Parvez: Borç Adaleti için Yeni Bir Enternasyonal Hareket

DocumentStatements

Dünyadaki borçlara karşı direnişlerin gelişmesi, borç adaleti stratejisi oluşturmanın ilham kaynağını oluşturuyor.

ABD polis kurumunun dağıtılması için yapılan çağrılar artarak devam etti ve ana gündeme taşındı. buna paralel olarak politikacıların ve politik liderlerin çeşitli türden borç iptal çağrılarını duymamazlıktan gelmeleri artık giderek daha zorlaşıyor. Günümüzün sosyal hareketlerinin mücadelesinde ülke ve hane halkı borçlarına karşı direniş,önemli bir yer işgal ediyor. Bu mücadelelere 1,5 trilyon dolarlık öğrenci borcunun iptal edilme talebini seçim kampanyalarının gündemine yerleştiren, ABD merkezli hareket de dahil.

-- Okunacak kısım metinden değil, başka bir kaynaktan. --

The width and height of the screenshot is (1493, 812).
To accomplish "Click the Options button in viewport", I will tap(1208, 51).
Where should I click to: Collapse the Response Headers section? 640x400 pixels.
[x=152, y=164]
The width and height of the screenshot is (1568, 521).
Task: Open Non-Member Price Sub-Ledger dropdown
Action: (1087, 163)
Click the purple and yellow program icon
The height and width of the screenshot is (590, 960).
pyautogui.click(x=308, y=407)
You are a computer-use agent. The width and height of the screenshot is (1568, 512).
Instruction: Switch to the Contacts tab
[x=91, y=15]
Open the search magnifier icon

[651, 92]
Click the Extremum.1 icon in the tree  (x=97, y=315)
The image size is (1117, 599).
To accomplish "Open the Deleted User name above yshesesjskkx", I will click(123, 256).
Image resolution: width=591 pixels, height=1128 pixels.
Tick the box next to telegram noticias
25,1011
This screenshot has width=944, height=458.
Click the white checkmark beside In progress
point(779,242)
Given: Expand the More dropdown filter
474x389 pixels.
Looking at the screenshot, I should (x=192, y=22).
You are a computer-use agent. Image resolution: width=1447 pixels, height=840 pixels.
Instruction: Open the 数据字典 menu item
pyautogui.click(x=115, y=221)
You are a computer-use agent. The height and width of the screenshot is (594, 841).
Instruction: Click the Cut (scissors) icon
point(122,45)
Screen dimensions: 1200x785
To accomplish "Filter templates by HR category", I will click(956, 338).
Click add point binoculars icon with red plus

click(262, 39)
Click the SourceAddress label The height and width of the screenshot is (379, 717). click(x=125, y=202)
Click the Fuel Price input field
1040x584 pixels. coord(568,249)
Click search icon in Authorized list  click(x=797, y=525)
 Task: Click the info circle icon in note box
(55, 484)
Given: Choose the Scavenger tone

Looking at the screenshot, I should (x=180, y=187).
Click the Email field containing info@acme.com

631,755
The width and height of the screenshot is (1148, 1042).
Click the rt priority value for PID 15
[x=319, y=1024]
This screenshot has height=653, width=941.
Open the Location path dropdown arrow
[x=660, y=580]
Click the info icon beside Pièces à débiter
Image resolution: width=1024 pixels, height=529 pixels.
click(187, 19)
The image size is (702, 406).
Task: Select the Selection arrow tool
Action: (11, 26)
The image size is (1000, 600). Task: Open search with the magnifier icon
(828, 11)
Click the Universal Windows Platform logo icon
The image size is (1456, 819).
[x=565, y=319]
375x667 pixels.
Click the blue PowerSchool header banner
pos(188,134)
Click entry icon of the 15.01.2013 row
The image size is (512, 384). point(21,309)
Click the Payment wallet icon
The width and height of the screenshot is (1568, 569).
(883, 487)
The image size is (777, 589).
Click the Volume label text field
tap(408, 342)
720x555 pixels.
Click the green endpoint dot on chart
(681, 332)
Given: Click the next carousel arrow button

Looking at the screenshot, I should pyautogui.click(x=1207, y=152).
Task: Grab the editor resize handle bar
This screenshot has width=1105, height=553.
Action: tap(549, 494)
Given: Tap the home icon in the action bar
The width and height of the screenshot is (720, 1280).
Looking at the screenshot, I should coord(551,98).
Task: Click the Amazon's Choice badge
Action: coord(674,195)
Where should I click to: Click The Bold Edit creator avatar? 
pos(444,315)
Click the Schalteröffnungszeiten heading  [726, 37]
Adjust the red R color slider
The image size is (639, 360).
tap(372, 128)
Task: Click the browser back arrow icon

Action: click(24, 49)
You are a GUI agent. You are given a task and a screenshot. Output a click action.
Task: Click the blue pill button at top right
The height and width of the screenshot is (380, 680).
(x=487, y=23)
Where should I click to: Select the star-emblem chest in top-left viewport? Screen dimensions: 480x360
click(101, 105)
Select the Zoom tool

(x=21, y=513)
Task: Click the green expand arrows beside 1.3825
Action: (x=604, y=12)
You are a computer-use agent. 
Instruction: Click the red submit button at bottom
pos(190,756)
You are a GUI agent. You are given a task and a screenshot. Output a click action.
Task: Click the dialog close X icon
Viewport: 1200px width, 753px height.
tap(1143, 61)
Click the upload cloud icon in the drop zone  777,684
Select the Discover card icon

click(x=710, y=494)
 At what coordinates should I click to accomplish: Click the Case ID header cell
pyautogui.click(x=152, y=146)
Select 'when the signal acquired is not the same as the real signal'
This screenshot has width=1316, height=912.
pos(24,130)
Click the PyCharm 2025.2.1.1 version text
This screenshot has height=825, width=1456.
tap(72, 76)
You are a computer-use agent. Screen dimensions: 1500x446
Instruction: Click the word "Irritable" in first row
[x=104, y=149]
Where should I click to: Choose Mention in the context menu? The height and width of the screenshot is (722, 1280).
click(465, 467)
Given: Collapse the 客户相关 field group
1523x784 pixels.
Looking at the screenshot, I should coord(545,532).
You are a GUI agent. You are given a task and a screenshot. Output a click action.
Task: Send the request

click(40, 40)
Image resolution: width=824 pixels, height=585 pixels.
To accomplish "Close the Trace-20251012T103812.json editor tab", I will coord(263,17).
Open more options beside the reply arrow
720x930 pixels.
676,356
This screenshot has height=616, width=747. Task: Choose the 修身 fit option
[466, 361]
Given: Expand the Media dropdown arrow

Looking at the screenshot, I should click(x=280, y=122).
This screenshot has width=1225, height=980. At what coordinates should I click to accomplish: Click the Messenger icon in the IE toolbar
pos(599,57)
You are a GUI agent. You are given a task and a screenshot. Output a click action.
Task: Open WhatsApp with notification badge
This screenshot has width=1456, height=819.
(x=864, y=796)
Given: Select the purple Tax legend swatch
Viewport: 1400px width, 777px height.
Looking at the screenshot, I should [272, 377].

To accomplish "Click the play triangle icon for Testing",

Hane halkı borcu tekil bir sorun değil. Son yıllarda borçlanma seviyesi pek çok toplumda yükselişe geçerken, borç büyük acılara, depresyona, intiharlara, organ satışından cinsiyete dayalı şiddete kadar bir çok trajik olayla ilişkilendiriliyor.Diğer ekonomik eşitsizlikler gibi, borclanma en yıkıcı etkisini ırkçılıkla karşılaşan azınlıklar üzerinde gösterir. Bu insanlar zaten istamda güvencesizlik ve en agir kosullarda borclanma bicimlerine maruz kalmis durumdalar. Borç sistemik ırkçılığa sıkıca bağlıdır, onunla beslenir ve aynı zamanda onu besler.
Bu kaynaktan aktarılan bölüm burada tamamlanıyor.